Below are some records; reproduce them exactly.

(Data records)
|---|
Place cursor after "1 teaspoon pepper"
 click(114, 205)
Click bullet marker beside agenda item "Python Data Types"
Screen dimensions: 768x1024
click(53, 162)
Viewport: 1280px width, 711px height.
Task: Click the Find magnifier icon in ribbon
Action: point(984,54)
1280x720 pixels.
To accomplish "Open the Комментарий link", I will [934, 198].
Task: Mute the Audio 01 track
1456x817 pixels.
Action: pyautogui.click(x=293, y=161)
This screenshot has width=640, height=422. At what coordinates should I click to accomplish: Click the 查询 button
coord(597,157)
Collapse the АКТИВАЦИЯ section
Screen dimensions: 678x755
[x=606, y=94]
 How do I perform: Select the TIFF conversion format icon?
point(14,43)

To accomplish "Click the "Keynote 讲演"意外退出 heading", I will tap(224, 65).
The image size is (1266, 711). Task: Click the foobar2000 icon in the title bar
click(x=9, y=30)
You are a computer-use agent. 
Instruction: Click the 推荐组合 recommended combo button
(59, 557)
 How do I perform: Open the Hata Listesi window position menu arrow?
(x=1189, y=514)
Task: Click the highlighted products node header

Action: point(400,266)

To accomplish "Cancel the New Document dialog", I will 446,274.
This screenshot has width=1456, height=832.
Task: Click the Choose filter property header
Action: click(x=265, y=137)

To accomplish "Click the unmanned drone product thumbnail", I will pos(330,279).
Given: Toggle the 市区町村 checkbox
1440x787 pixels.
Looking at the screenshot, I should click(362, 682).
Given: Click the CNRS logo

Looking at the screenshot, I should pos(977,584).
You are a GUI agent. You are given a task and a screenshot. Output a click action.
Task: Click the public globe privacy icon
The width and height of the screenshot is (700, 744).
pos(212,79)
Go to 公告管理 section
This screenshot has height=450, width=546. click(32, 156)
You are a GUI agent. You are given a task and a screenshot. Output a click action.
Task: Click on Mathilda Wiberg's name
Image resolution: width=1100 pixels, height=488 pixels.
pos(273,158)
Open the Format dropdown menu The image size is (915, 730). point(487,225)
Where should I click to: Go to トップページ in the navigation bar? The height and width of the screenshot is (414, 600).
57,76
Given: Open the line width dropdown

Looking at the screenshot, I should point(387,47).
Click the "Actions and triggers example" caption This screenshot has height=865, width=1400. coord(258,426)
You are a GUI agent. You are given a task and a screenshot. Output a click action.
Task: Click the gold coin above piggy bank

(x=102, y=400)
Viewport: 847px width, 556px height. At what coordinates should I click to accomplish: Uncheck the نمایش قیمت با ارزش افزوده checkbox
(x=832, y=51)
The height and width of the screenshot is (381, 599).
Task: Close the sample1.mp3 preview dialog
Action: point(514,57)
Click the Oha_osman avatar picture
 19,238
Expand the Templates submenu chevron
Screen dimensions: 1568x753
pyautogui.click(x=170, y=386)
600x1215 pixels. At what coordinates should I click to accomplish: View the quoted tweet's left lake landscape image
|---|
## Final answer
Place cursor after "1 teaspoon pepper"
 click(114, 205)
Click bullet marker beside agenda item "Python Data Types"
Screen dimensions: 768x1024
click(53, 162)
Viewport: 1280px width, 711px height.
Task: Click the Find magnifier icon in ribbon
Action: point(984,54)
1280x720 pixels.
To accomplish "Open the Комментарий link", I will [934, 198].
Task: Mute the Audio 01 track
1456x817 pixels.
Action: pyautogui.click(x=293, y=161)
This screenshot has width=640, height=422. At what coordinates should I click to accomplish: Click the 查询 button
coord(597,157)
Collapse the АКТИВАЦИЯ section
Screen dimensions: 678x755
[x=606, y=94]
 How do I perform: Select the TIFF conversion format icon?
point(14,43)

To accomplish "Click the "Keynote 讲演"意外退出 heading", I will tap(224, 65).
The image size is (1266, 711). Task: Click the foobar2000 icon in the title bar
click(x=9, y=30)
You are a computer-use agent. 
Instruction: Click the 推荐组合 recommended combo button
(59, 557)
 How do I perform: Open the Hata Listesi window position menu arrow?
(x=1189, y=514)
Task: Click the highlighted products node header

Action: point(400,266)

To accomplish "Cancel the New Document dialog", I will 446,274.
This screenshot has width=1456, height=832.
Task: Click the Choose filter property header
Action: click(x=265, y=137)

To accomplish "Click the unmanned drone product thumbnail", I will pos(330,279).
Given: Toggle the 市区町村 checkbox
1440x787 pixels.
Looking at the screenshot, I should click(362, 682).
Given: Click the CNRS logo

Looking at the screenshot, I should pos(977,584).
You are a GUI agent. You are given a task and a screenshot. Output a click action.
Task: Click the public globe privacy icon
The width and height of the screenshot is (700, 744).
pos(212,79)
Go to 公告管理 section
This screenshot has height=450, width=546. click(32, 156)
You are a GUI agent. You are given a task and a screenshot. Output a click action.
Task: Click on Mathilda Wiberg's name
Image resolution: width=1100 pixels, height=488 pixels.
pos(273,158)
Open the Format dropdown menu The image size is (915, 730). point(487,225)
Where should I click to: Go to トップページ in the navigation bar? The height and width of the screenshot is (414, 600).
57,76
Given: Open the line width dropdown

Looking at the screenshot, I should point(387,47).
Click the "Actions and triggers example" caption This screenshot has height=865, width=1400. coord(258,426)
You are a GUI agent. You are given a task and a screenshot. Output a click action.
Task: Click the gold coin above piggy bank

(x=102, y=400)
Viewport: 847px width, 556px height. At what coordinates should I click to accomplish: Uncheck the نمایش قیمت با ارزش افزوده checkbox
(x=832, y=51)
The height and width of the screenshot is (381, 599).
Task: Close the sample1.mp3 preview dialog
Action: point(514,57)
Click the Oha_osman avatar picture
 19,238
Expand the Templates submenu chevron
Screen dimensions: 1568x753
pyautogui.click(x=170, y=386)
600x1215 pixels. At what coordinates should I click to accomplish: View the quoted tweet's left lake landscape image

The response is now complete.